ゲーム業界の最新調査「GDC State of the Industry」において、AppleのvisionOSがPlayStation VR2を上回る人気を示した。回答者の26%がApple visionOS用ソフトウェアを開発中と答えた一方で、PlayStation VR2向け開発は25%に留まった。この逆転は、Apple Vision Proが多機能デバイスとしての特性を持ちながらも、VR市場において開発者の注目を集めていることを示している。

Meta QuestやSteam VRが引き続き市場を支配する中、PlayStation VR2は苦戦を強いられ、同ブランドの市場シェア低下が続く可能性が指摘されている。さらに、Apple Vision Proの高価格帯にもかかわらず、開発者の支持を得ている現状は、今後のVR市場の方向性を占う重要な指標となり得る。

Apple Vision Proが開発者を引きつける理由

AppleのVision Proは、他のVRヘッドセットと比較してユニークな特性を持つ。特に注目されるのは、VR体験だけでなく生産性やエンターテインメントといった多様な用途に対応できる点である。公式サイトにおいても、ゲーム以外の活用が強調されており、この多機能性が開発者にとって魅力的な要因となっている。

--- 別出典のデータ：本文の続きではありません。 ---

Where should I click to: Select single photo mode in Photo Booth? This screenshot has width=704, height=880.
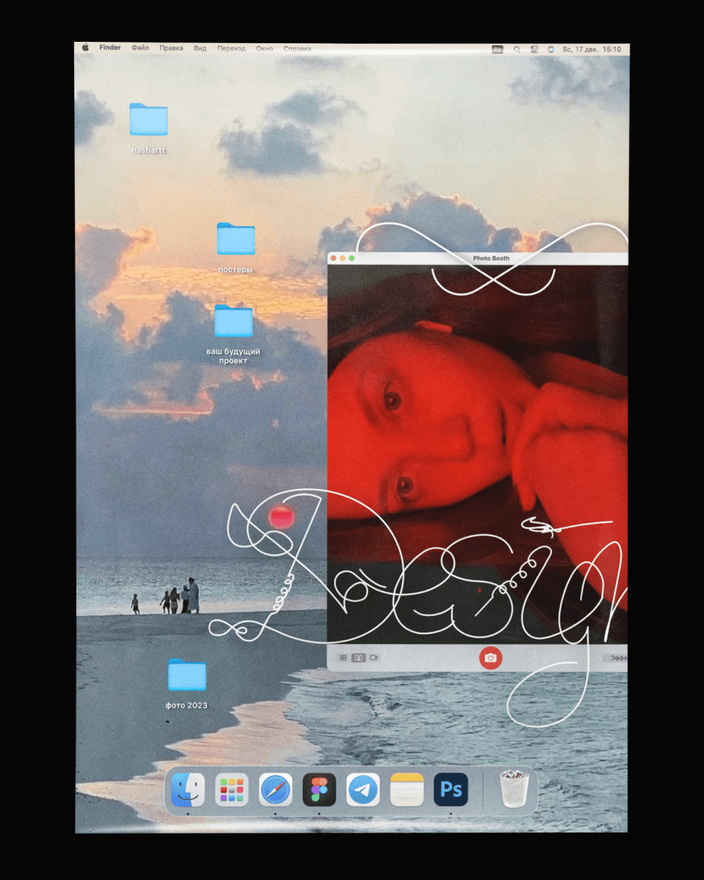(359, 658)
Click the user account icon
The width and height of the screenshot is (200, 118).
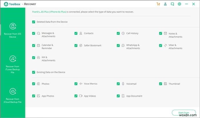[x=165, y=4]
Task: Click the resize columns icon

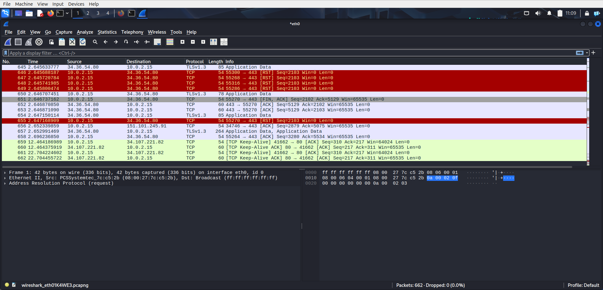Action: tap(214, 42)
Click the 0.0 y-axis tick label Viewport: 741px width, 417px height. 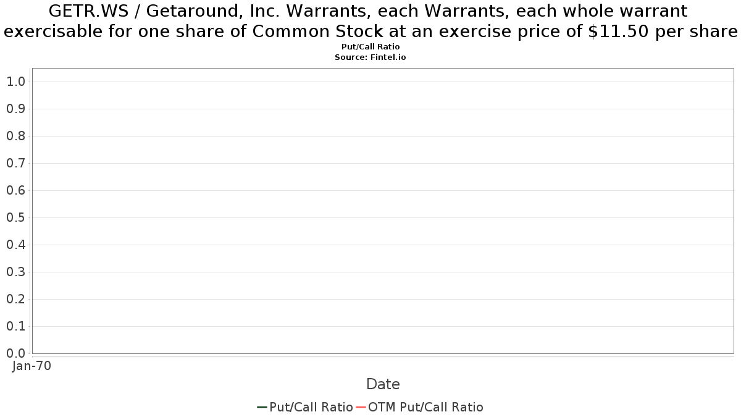pyautogui.click(x=15, y=353)
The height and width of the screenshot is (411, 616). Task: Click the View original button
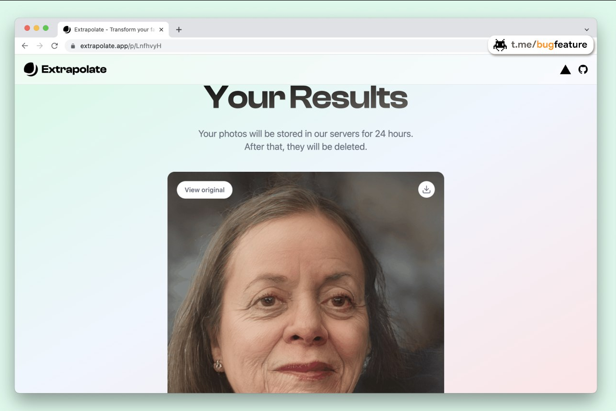[x=205, y=190]
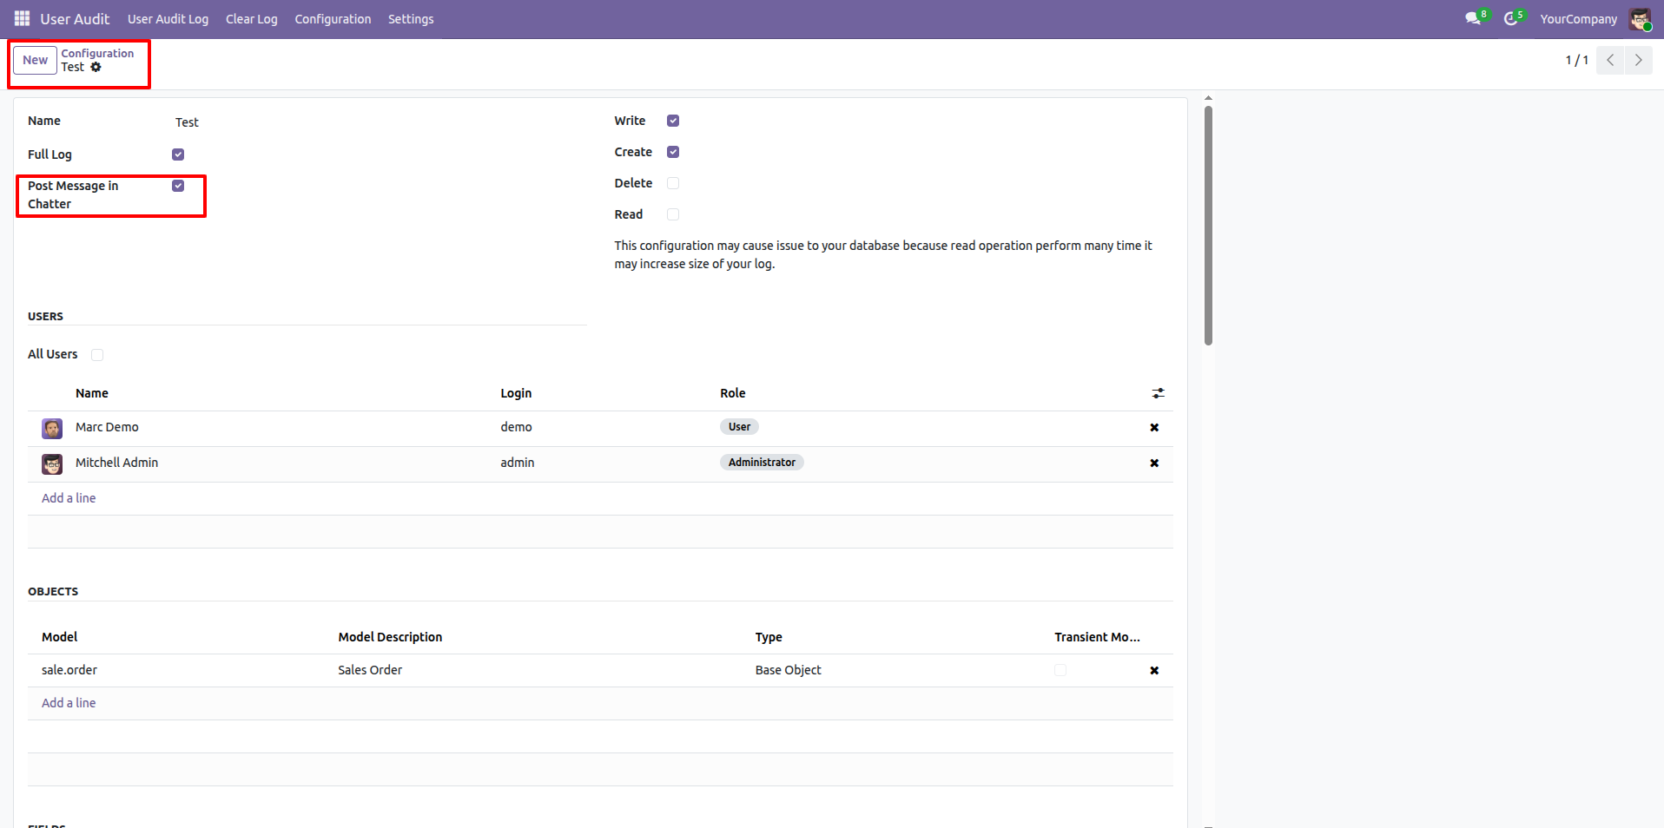Screen dimensions: 1664x828
Task: Open the Clear Log menu
Action: click(251, 19)
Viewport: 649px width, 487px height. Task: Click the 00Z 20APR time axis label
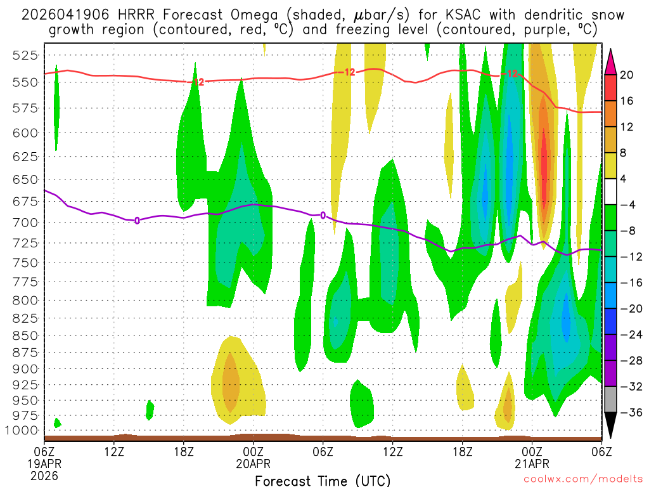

さらに、Appleというブランド自体が持つ信頼性も見逃せない。Vision Proは3,500ドルという高価格であるにもかかわらず、開発者の26%がこのプラットフォームに注目しているという事実は、Appleのエコシステムに対する期待感を裏付ける。これには、Apple製品が提供する高品質な開発ツールやサポート体制が影響していると考えられる。

ただし、この動きは一般ユーザーへの普及とは直結しない可能性がある。価格の高さや限定的な流通などが障壁となる一方で、開発者たちは今後の市場拡大を見据えて早期参入を目指していると考えられる。この選択が長期的な競争力にどのような影響を与えるか注目したい。

PlayStation VR2が苦境に立たされる背景

PlayStation VR2は、発売以来市場での苦戦を続けている。VRゲーム専用に設計されているものの、ゲーム以外の用途が乏しいことや、有線接続が必要である点が競争力を削いでいるとされる。元PlayStation幹部が「成功の可能性を見誤った」と認めた発言は、こうした課題を象徴している。

Meta Questのようなワイヤレスかつ手頃な価格のデバイスが人気を集める中、PlayStation VR2の高性能さが必ずしも市場に響いていない現状がある。また、Sonyのエコシステムはゲーム専用機に特化しているため、AppleやMetaが展開する幅広いデバイス戦略に対抗しづらい構造的な問題も指摘されている。

ただし、PlayStation VR2が持つ強みも無視できない。特にPS5と連携することで高品質なVRゲーム体験を提供できる点は独自の価値である。今後のアップデートや価格戦略によっては、再び開発者やユーザーの注目を集める可能性があるだろう。

VR市場におけるMeta Questの優位性と今後の展望

現時点でVR市場をリードしているのはMeta Questであり、その理由は明確である。ワイヤレス接続による利便性と、一般ユーザーが購入しやすい価格帯が最大の強みとなっている。また、Metaが提供する広範なプラットフォームや豊富なソフトウェアライブラリが、多くの開発者にとって魅力的な環境を提供している。

この優位性は短期的には揺るがないと予想されるが、競合プラットフォームの動向も注視する必要がある。特にAppleのように、VR以外の用途に活用できるデバイスが登場することで、Metaの市場シェアが徐々に削られる可能性がある。Metaが新たな製品ラインを投入するか、価格戦略を調整することで、これにどう対応するかが焦点となる。

長期的には、VRデバイスの普及が進むことで市場全体が拡大することが予測される。この中で、Metaがそのシェアを維持できるかは、引き続き注目を集めるポイントである。